Michela Wrong explique ensuite avoir été journaliste en 1994 à Kinshasa pour Reuters. En juillet, elle se rend à Goma à l’Est du pays. Tout de suite, elle remarque des traces de massacres partout et une tentative de cacher les corps. Il y avait beaucoup de morts dans les églises et les écoles où les Tutsi, victimes principales du génocide, s’étaient réfugiés en masse. Elle a rencontré lors de ses différents voyages plusieurs membres du FPR et des membres de l’ancien gouvernement de Juvénal Habyarimana. Elle a rencontré ensuite Paul Kagame et son gouvernement une fois celui-ci établi. A l’époque, elle l’admirait. Elle se dit crédule à l’époque. Beaucoup de gens ont changé de perspective après avoir suivi la situation au Rwanda. Elle mentionne l’attaque de camps de réfugiés en RDC en 1996/1997 par le groupe armé par le FPR. Elle a également parlé du rapport Mapping de 2010, qui mentionne 617 « incidents » créés par le FPR et l’AFDL. Plus de doute pour elle après ça que le FPR commettait des massacres. Kagame lui-même est devenu impopulaire auprès de ses collègues Tutsi. La politique au Rwanda est bien plus complexe que ce qu’est présenté au monde. Elle ne croit pas en un affrontement entre les « bons » d’un côté et les « méchants » de l’autre. Kagame et son gouvernement travaillent toujours pour présenter une vision simpliste des choses. Dès qu’on parle de la question des droits de l’homme au Rwanda, Kagame parle toujours du génocide pour culpabiliser la communauté internationale, qui n’a rien fait pour l’arrêter. Il exploiterait les procès de ce genre pour faire diversion sur ce qu’il se passe au Rwanda et au Congo. Elle dit également avoir rencontré un témoin qui lui aurait avoué avoir pris des cours avec d’autres témoins au Rwanda afin de se préparer pour un procès dans un pays étranger dont elle ne veut pas donner le nom.

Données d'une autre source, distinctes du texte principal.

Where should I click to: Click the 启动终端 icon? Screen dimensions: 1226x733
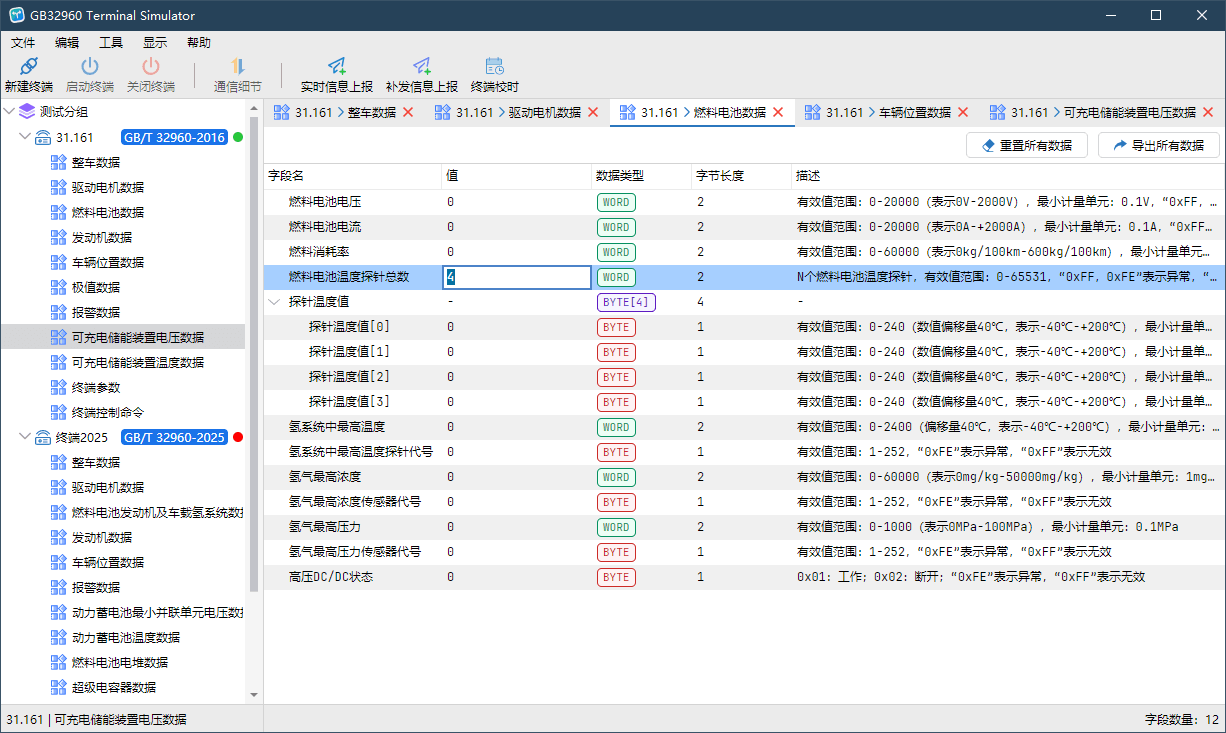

Le Président l’a ensuite interrogé sur si pour elle le Rwanda était une dictature. Elle répond que c’est évident que les élections sont truquées, que les opposants sont opprimés, que les journalistes sont assassinés, exilés. Pour elle, c’est simple : c’est une dictature. Interrogé par le Président sur la manipulation des témoins, elle dit mettre en garde la Cour sur ces faux témoignages.
Me Altit pour la défense lui a d’abord posé une question sur Paul Rusesabagina. Elle dit que c’est l‘ancien directeur de l’hôtel des Mille Collines à Kigali, qui a négocié avec les Interahamwe pour protéger les Tutsi venus s’y réfugier. Il l’a également interrogé sur la purification ethnique dont elle a parlé. Elle explique qu’elle se fonde sur l’ouvrage de Judi Rever « Rwanda, l’éloge du sang » ainsi que sur le rapport Gersony. Les avocats des parties civiles et le ministère public ont renoncé à poser des questions au témoin car le juge anglais présent pendant le témoignage a indiqué qu’il y avait un horaire à respecter et qu’il ne pouvait pas rester.

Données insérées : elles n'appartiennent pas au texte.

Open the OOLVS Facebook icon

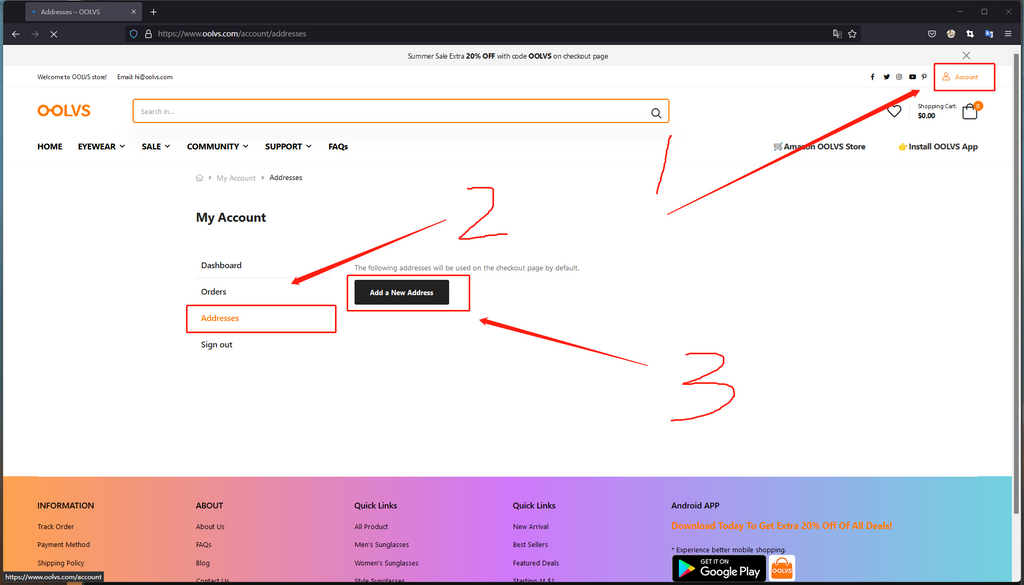(x=872, y=76)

Le Président a ensuite lu les conclusions rédigées par la défense sur les tweets reçus par Michela Wrong. Les avocats généraux et les conseils des parties civiles ont relevé que ces tweets n’étaient en aucun cas des menaces à son encontre, mais plutôt des personnes qui regrettent son témoignage en tant que proches de certains négationnistes notoires. Le Président affirme que ce qui est demandé est hors de son champ de compétence. Me Guedj demande au parquet d’envoyer un message fort à tous les prochains témoins qui pourraient subir des pressions. Le Ministère public répond que dans tous les cas ce n’est pas à eux de se saisir mais au parquet de Paris. Me Gisagara dit avoir versé au dossier une analyse du discours du témoin faite par une experte.

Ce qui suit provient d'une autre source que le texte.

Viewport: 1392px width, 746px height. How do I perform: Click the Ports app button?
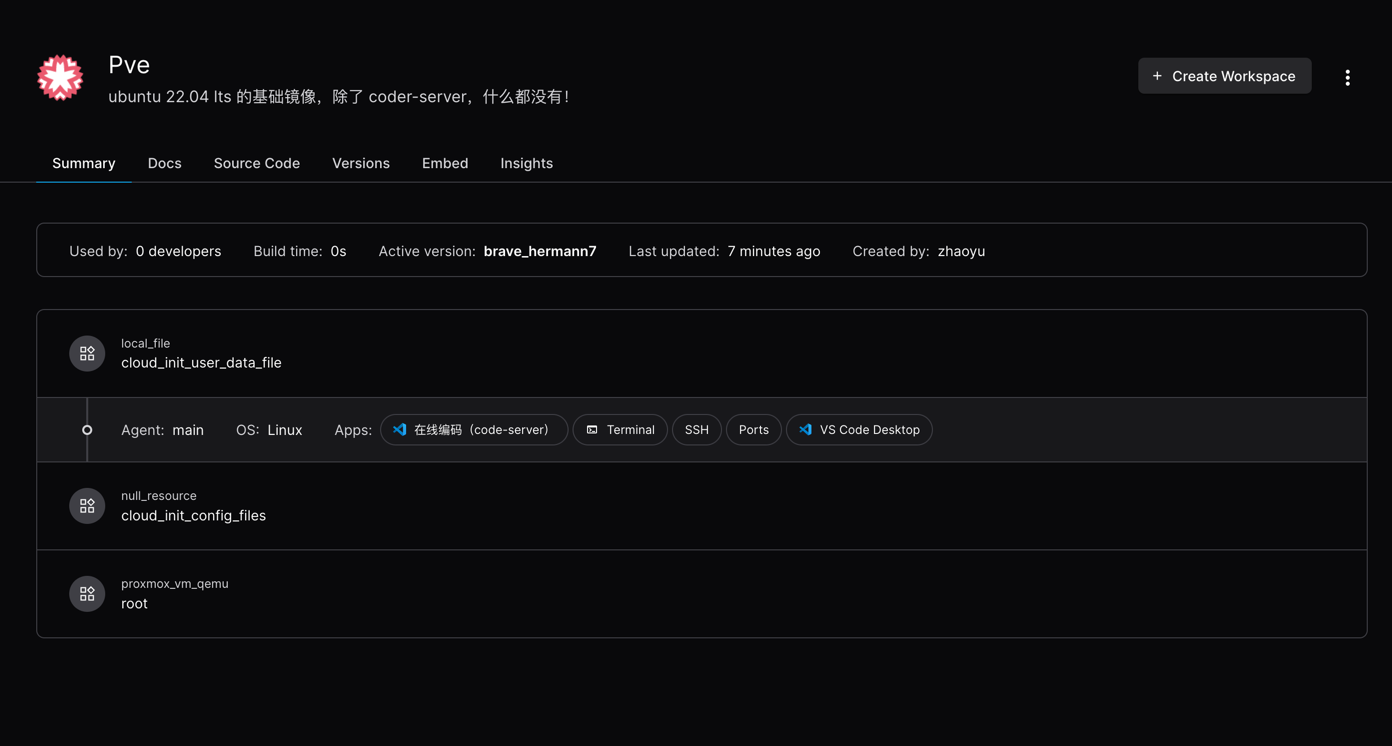(754, 430)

Pour terminer cette journée très dense, un dernier témoin est entendu. Il s’agit d’Erasme Ntazinda, partie civile entendue depuis le Rwanda. Me Bernardini, son conseil, a expliqué qu’il avait souhaité le faire entendre si tôt dans le procès car il a participé à un rapport sur le génocide à Nyanza. En effet, Erasme Ntazinda explique avoir été élu maire de Nyanza en 2016. Il n’était pas présent, en revanche lors du génocide, il a fui le 19 avril au Burundi. Des membres de sa famille ont été tués sur les collines de Ntyazo. Il raconte avoir fait appel à des experts pour établir un rapport sur le génocide à Nyanza. Au total, 109 personnes vont témoigner, y compris des participants au génocide. Il répond à une question du président qui souhaitait savoir pourquoi les témoins étaient tous anonymisés et explique que c’était pour éviter qu’il y ait des conséquences pour eux. Le Président donne la parole à Me Bernardini pour lui poser des questions car il ne comprend pas bien ce que le témoin est venu raconter. Il lui pose ainsi une question sur le bourgmestre de Nyabisindu, du nom de Gisagara. Le Président intervient pour rappeler que ces faits ont fait l’objet d’un non-lieu. Me Bernardini semble surpris et renonce à poser une question dessus. Il l’a ensuite interrogé sur les raisons de sa fuite du Rwanda. Il a expliqué qu’en tant qu’universitaire, il se savait menacé avant le génocide. Quand les massacres ont commencé, il s’est dit qu’il devait s’enfuir. Me Jean Simon l’a ensuite fait parler des discriminations qu’il a connues en tant que Tutsi dans son parcours scolaire.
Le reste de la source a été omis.